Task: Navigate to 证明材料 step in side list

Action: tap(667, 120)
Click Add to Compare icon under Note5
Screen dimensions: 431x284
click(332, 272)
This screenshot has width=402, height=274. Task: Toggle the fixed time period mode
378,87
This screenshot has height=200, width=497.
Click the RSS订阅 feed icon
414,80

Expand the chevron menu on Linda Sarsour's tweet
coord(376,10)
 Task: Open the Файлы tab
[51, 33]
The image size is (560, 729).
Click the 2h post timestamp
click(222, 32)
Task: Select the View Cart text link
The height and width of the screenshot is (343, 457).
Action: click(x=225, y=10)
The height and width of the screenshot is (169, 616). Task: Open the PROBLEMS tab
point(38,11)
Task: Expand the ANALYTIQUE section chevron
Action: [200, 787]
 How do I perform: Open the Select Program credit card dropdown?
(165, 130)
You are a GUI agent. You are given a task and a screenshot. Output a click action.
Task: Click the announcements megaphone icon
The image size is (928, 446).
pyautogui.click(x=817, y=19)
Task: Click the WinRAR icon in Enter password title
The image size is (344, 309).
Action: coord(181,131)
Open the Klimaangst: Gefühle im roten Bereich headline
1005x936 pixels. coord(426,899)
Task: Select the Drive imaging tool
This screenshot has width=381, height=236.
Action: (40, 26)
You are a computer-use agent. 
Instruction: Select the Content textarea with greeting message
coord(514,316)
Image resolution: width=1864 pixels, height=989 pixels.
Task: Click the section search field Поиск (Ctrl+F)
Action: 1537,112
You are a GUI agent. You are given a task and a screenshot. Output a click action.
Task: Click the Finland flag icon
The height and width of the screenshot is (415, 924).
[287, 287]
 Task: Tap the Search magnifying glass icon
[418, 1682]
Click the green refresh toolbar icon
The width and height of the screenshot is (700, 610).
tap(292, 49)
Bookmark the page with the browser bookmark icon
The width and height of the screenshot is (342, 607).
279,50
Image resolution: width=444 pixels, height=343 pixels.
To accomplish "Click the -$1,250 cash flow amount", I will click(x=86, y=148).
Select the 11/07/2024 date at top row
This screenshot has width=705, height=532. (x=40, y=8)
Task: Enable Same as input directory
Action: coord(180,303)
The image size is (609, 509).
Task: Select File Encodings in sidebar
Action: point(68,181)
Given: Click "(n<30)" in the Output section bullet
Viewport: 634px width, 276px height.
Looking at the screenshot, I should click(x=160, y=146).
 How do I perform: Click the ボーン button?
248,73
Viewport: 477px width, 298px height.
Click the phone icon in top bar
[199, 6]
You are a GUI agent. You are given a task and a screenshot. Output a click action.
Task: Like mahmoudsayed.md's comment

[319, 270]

____________

Activity: In full and without alteration, write out the data above.

Answer space:
Task: Navigate to 证明材料 step in side list

Action: tap(667, 120)
Click Add to Compare icon under Note5
Screen dimensions: 431x284
click(332, 272)
This screenshot has width=402, height=274. Task: Toggle the fixed time period mode
378,87
This screenshot has height=200, width=497.
Click the RSS订阅 feed icon
414,80

Expand the chevron menu on Linda Sarsour's tweet
coord(376,10)
 Task: Open the Файлы tab
[51, 33]
The image size is (560, 729).
Click the 2h post timestamp
click(222, 32)
Task: Select the View Cart text link
The height and width of the screenshot is (343, 457).
Action: click(x=225, y=10)
The height and width of the screenshot is (169, 616). Task: Open the PROBLEMS tab
point(38,11)
Task: Expand the ANALYTIQUE section chevron
Action: [200, 787]
 How do I perform: Open the Select Program credit card dropdown?
(165, 130)
You are a GUI agent. You are given a task and a screenshot. Output a click action.
Task: Click the announcements megaphone icon
The image size is (928, 446).
pyautogui.click(x=817, y=19)
Task: Click the WinRAR icon in Enter password title
The image size is (344, 309).
Action: coord(181,131)
Open the Klimaangst: Gefühle im roten Bereich headline
1005x936 pixels. coord(426,899)
Task: Select the Drive imaging tool
This screenshot has width=381, height=236.
Action: (40, 26)
You are a computer-use agent. 
Instruction: Select the Content textarea with greeting message
coord(514,316)
Image resolution: width=1864 pixels, height=989 pixels.
Task: Click the section search field Поиск (Ctrl+F)
Action: 1537,112
You are a GUI agent. You are given a task and a screenshot. Output a click action.
Task: Click the Finland flag icon
The height and width of the screenshot is (415, 924).
[287, 287]
 Task: Tap the Search magnifying glass icon
[418, 1682]
Click the green refresh toolbar icon
The width and height of the screenshot is (700, 610).
tap(292, 49)
Bookmark the page with the browser bookmark icon
The width and height of the screenshot is (342, 607).
279,50
Image resolution: width=444 pixels, height=343 pixels.
To accomplish "Click the -$1,250 cash flow amount", I will click(x=86, y=148).
Select the 11/07/2024 date at top row
This screenshot has width=705, height=532. (x=40, y=8)
Task: Enable Same as input directory
Action: coord(180,303)
The image size is (609, 509).
Task: Select File Encodings in sidebar
Action: point(68,181)
Given: Click "(n<30)" in the Output section bullet
Viewport: 634px width, 276px height.
Looking at the screenshot, I should click(x=160, y=146).
 How do I perform: Click the ボーン button?
248,73
Viewport: 477px width, 298px height.
Click the phone icon in top bar
[199, 6]
You are a GUI agent. You are given a task and a screenshot. Output a click action.
Task: Like mahmoudsayed.md's comment

[319, 270]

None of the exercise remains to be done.